The graph_chunk_entity_relation.graphml file contains:

  • Entities: Extracted from documents
  • Relationships: Connections between entities
  • Chunks: Document segments with embeddings
  • Metadata: Source information and timestamps

Use Cases

Good Use Cases

  • Production deployments with stable document corpus
  • Demo/POC environments with sample data
  • Multi-region deployments with consistent data
  • Offline deployments without embedding API access
  • Cost optimization for large document sets

⚠️ Consider Alternatives

  • Frequently updated content: Use volume mounts instead
  • User-specific data: Mount per-user graph files
  • Dynamic indexing: Let containers index at runtime

Advanced Usage

Multiple Graph Files

To include multiple pre-built graphs:

# Custom Dockerfile
COPY rag_storage/*.graphml /app/data/rag_storage/

Update .dockerignore:

/rag_storage/*
!/rag_storage/*.graphml

Volume Override

Even with pre-built graph, you can override at runtime:

# Use custom graph file
docker run -p 9621:9621 \
  -v /path/to/custom/graph:/app/data/rag_storage \
  lightrag:prebuilt

Multi-stage Builds

For CI/CD pipelines:

# Stage 1: Build graph
FROM lightrag:base AS indexer
COPY documents/ /documents/
RUN python index_documents.py /documents

# Stage 2: Production image with graph
FROM lightrag:base AS production
COPY --from=indexer /app/data/rag_storage/*.graphml /app/data/rag_storage/

Troubleshooting

Graph Not Loaded

Symptoms: Container queries return empty results

Check:

# Verify graph file in image
docker run lightrag:prebuilt ls -lh /app/data/rag_storage/

# Check logs
docker logs <container_id>

Build Fails

Error: COPY failed: file not found

Solution: This means the Dockerfile expects the graph file but it doesn't exist.
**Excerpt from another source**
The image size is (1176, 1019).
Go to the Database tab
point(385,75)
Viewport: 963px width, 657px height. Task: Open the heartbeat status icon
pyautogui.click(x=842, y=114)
Either:

  1. Create the graph file before building
  2. Remove the COPY instruction for optional builds

Wrong Graph Loaded

Issue: Old data in queries

Solution:

# Rebuild image with new graph
rm rag_storage/graph_chunk_entity_relation.graphml
python rebuild_index.py
docker build --no-cache -t lightrag:prebuilt .

Best Practices

  1. Version your graph files: Tag Docker images with graph versions

    docker build -t lightrag:v1.0-graph-20250101 .
    
  2. Document graph contents: Add metadata file

    echo "Built: 2025-01-01, Documents: 1000, Entities: 5000" > rag_storage/graph_metadata.txt
    
  3. Test before deploying:

    # Validate graph locally
    python -m lightrag.tools.validate_graph rag_storage/graph_chunk_entity_relation.graphml
    
  4. Monitor graph size:

    # Check file size
    du -h rag_storage/graph_chunk_entity_relation.graphml
    

Security Considerations

  • Sensitive Data: Don't include confidential information in public images
  • Access Control: Use private registries for graphs with proprietary data
  • Compliance: Ensure graph data complies with data residency requirements

Performance Tips

  • Graph Size: Optimize for < 100MB for faster image pulls
  • Compression: GraphML compresses well with gzip
  • Caching: Use Docker layer caching for unchanged graphs

Note: This feature is optional. LightRAG works without pre-built graphs by indexing at runtime.